If the growth of debt was one-for-one with the growth of GDP before the 1980s, the line would be flat


Bezemer & Hudson:
Growth in credit to the real sector paralleled growth in nominal U.S. GDP from the 1950s to the mid-1980s — that is, until financialization became pervasive. Allowing for technical problems of definitions and measurement, growth of bank credit to the real sector and nominal GDP growth moved almost one on one, until financial liberalization gathered steam in the early 1980s.
FRED:


If the growth of debt was one-for-one with the growth of GDP before the 1980s, the line would be flat before the 1980s.

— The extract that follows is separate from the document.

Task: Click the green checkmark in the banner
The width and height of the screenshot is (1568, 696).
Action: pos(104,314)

Bezemer and Hudson say that the relation was one-for-one until the early 1980s. I don't see it. And this graph shows nominal values. If I showed inflation-adjusted values the increase would be steeper, especially in the 1965-1984 period that you want to say is flat even though it isn't.

I didn't make it up. It's BIS data, from FRED (copyright BIS).

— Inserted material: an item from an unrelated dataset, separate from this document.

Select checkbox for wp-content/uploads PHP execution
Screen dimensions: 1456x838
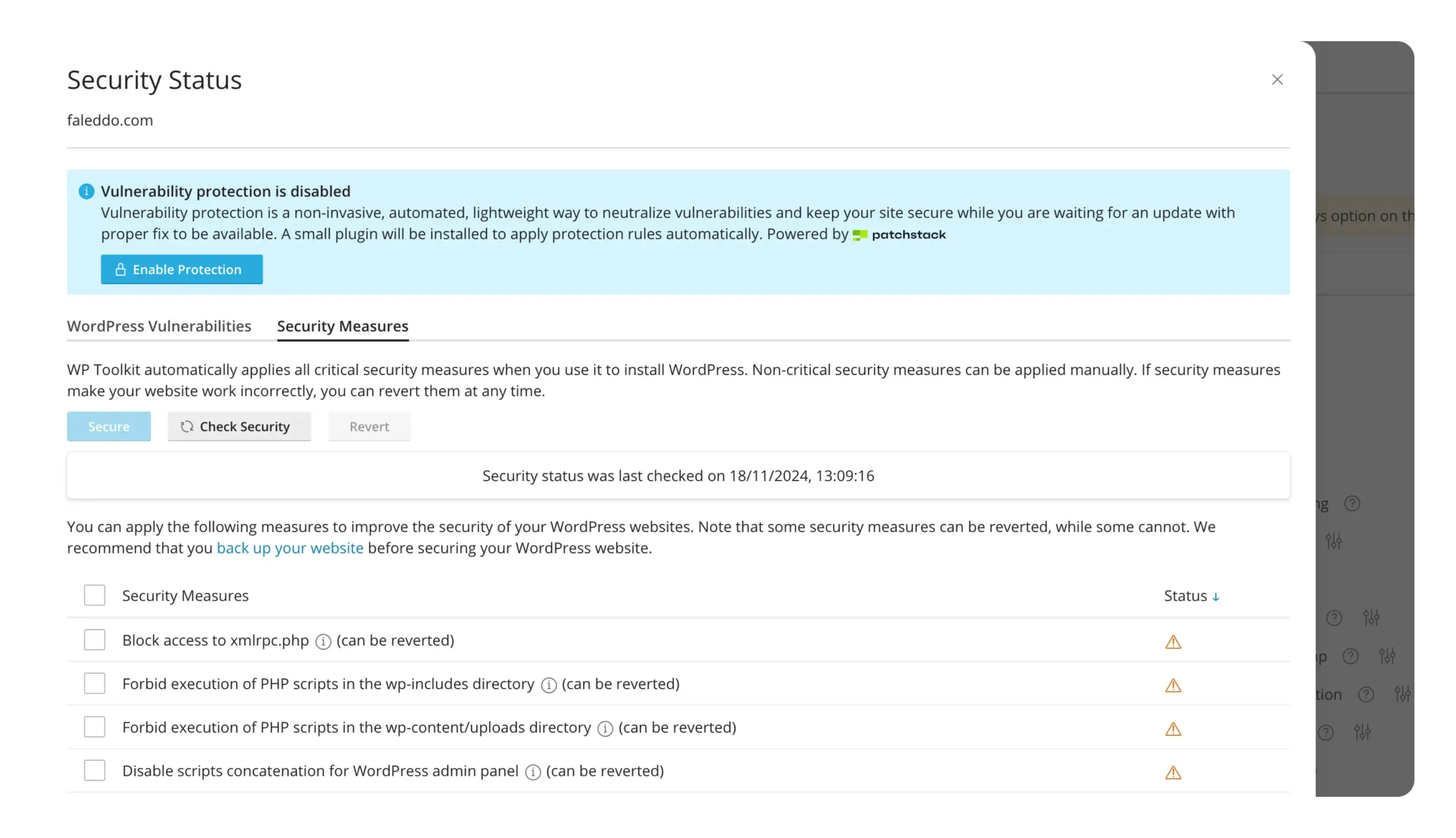94,727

Here is Figure 1 from the B&H article. It follows immediately after the paragraph I quoted above.

Figure 1 from the Article by Bezemer and Hudson
There are three lines on the graph. Forget the jiggy ones, the YOY lines. Just look at the dashed line that runs from lower-left to upper-right. It's not a perfectly straight line but it is pretty straight, and runs consistently uphill.

The dashed line shows the "cumulative difference between credit growth and income growth". It's always going uphill. This means the cumulative difference is always increasing. In other words, from 1953 to 2010 credit growth was consistently faster than income growth.

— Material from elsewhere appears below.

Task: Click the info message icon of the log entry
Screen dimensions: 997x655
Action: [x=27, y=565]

That's what the dashed line shows.


If you need a better look at change-in-debt relative to change-in-GDP, back in October I showed exactly that. It's a different, more comprehensive measure of debt than Bezemer and Hudson consider. But it shows what's going on. There is a slowdown of debt growth in the latter 1980s, and another during the crisis. But it's all uphill from 1952 to the mid-80s. Just like that dashed line of theirs.

Graph #3
Apart from "technical problems" they say, debt and GDP moved "almost" one-to-one until "the early 1980s." That's not what my graph shows.

It's not what their graph shows, either.

3 comments:

The Arthurian said...

For the record, I agree with much of what Bezemer and Hudson say in their article. I'm not listing all the things I agree with. I'm pointing out a few errors I see in the story they present.

jim said...

Looking at your graph of Total Credit to Private Non-Financial Sector, it is a pretty steady climb from WW2 until 2008, but that represents less than half the total debt today.

looking at the other half of the debt, it is pretty obvious that something quite dramatic happened around 1980

https://fred.stlouisfed.org/graph/?g=c1ip

The Arthurian said...

Jim,
I see I unnecessarily complicated your calculation by using debt relative to GDP!

Your graph starts with decline that lasts to the 1970s. Probably a declining Federal share:

https://fred.stlouisfed.org/graph/?g=c1mp#0

Yes. With the Federal component of TCMDO removed, the line shows increase from the start. But there still is a "disturbance in the force" in the mid-1980s, and the increase thereafter appears more rapid than before the disturbance.

But if you then calculate the inflation-adjusted debt values (and use real GDP) the pre-disturbance region will show much more increase. The dramatic thing that happened in the 1980s was the taming of inflation.